EXERCISE DETAILS
Everything from the line holding "Image resolution: width=981" to the last line of the material below must be retyped exactly, minus any pictures.

INFORMATION GIVEN
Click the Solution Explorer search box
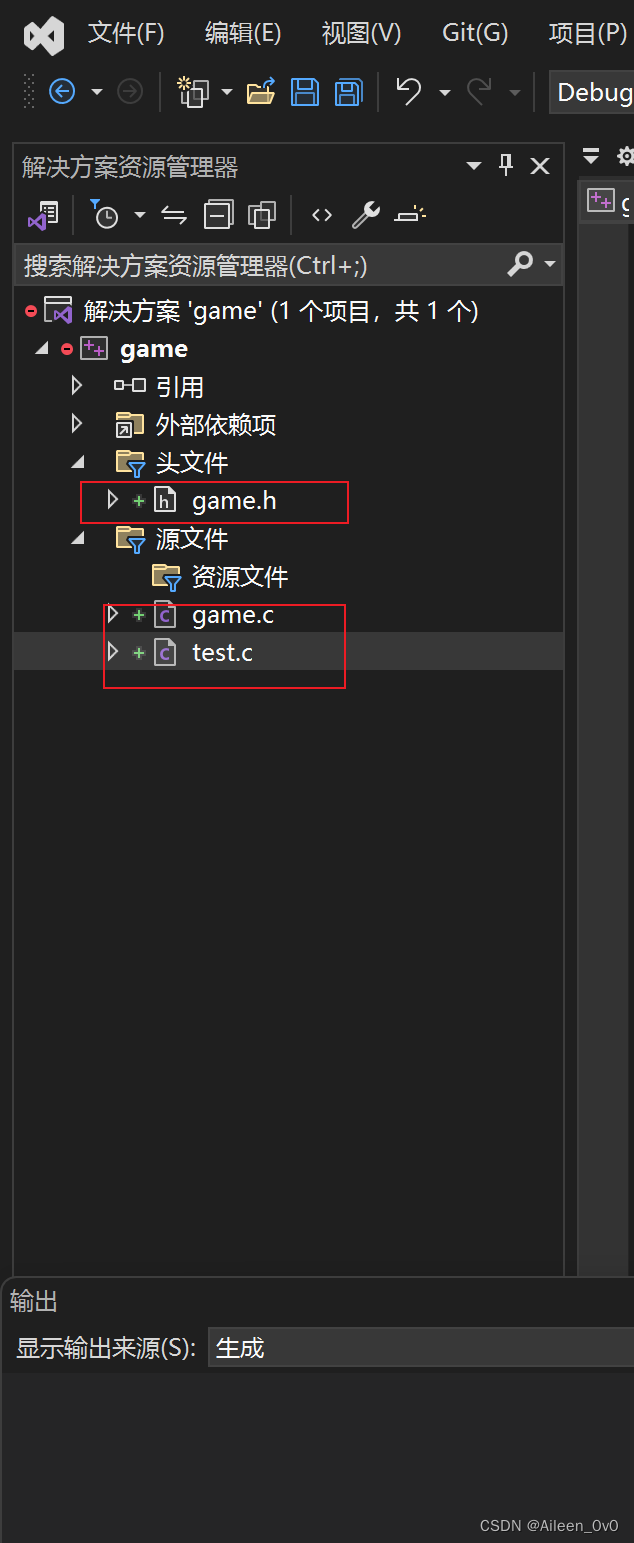 [x=260, y=265]
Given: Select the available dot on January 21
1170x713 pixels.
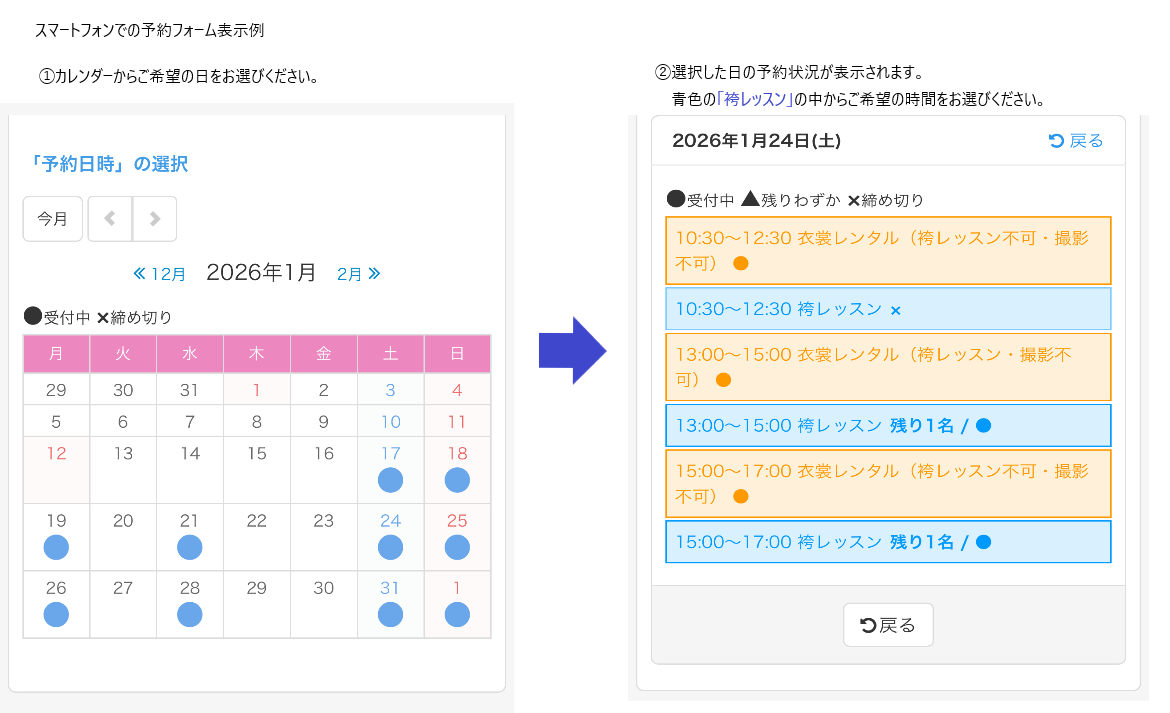Looking at the screenshot, I should click(190, 548).
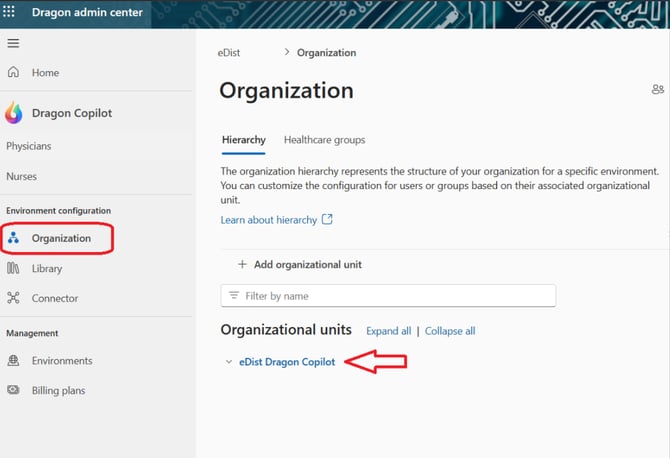670x458 pixels.
Task: Expand all organizational units
Action: (388, 331)
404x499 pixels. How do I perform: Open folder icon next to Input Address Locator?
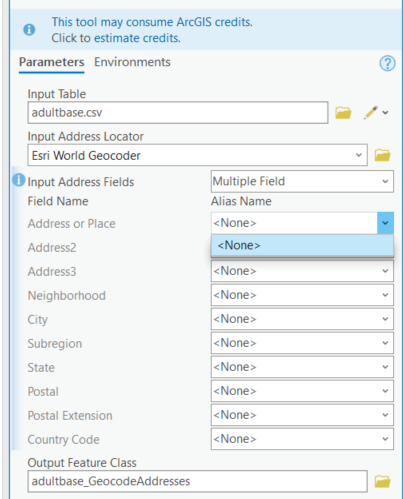[x=382, y=155]
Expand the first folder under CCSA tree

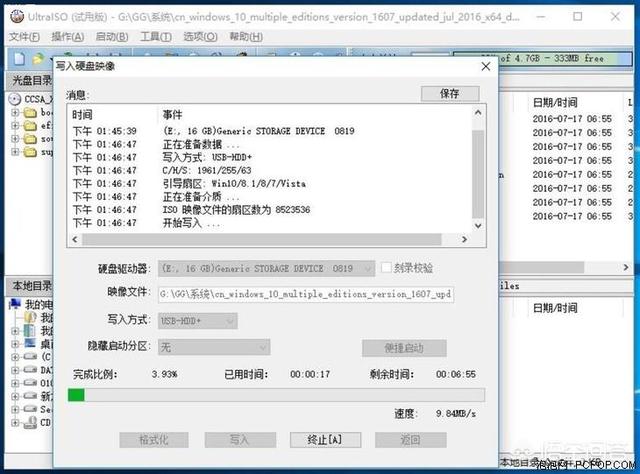(17, 114)
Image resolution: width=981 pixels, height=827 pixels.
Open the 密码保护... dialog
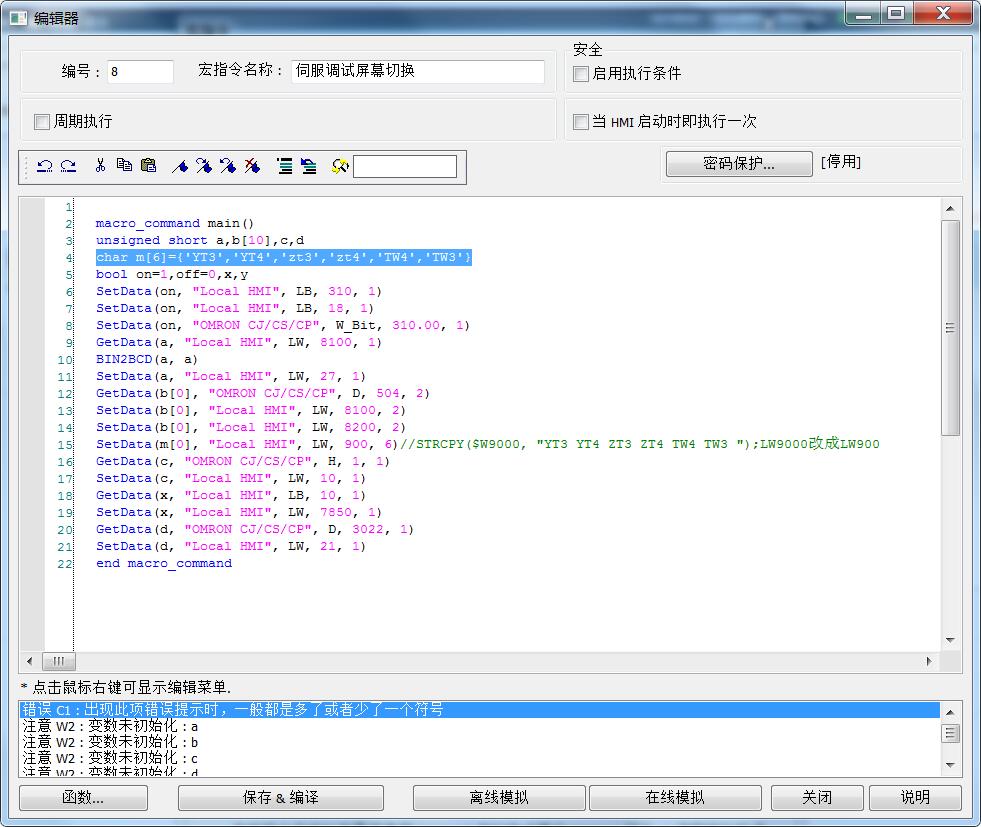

THE COMPLETED TASK
Image resolution: width=981 pixels, height=827 pixels.
Open the 密码保护... dialog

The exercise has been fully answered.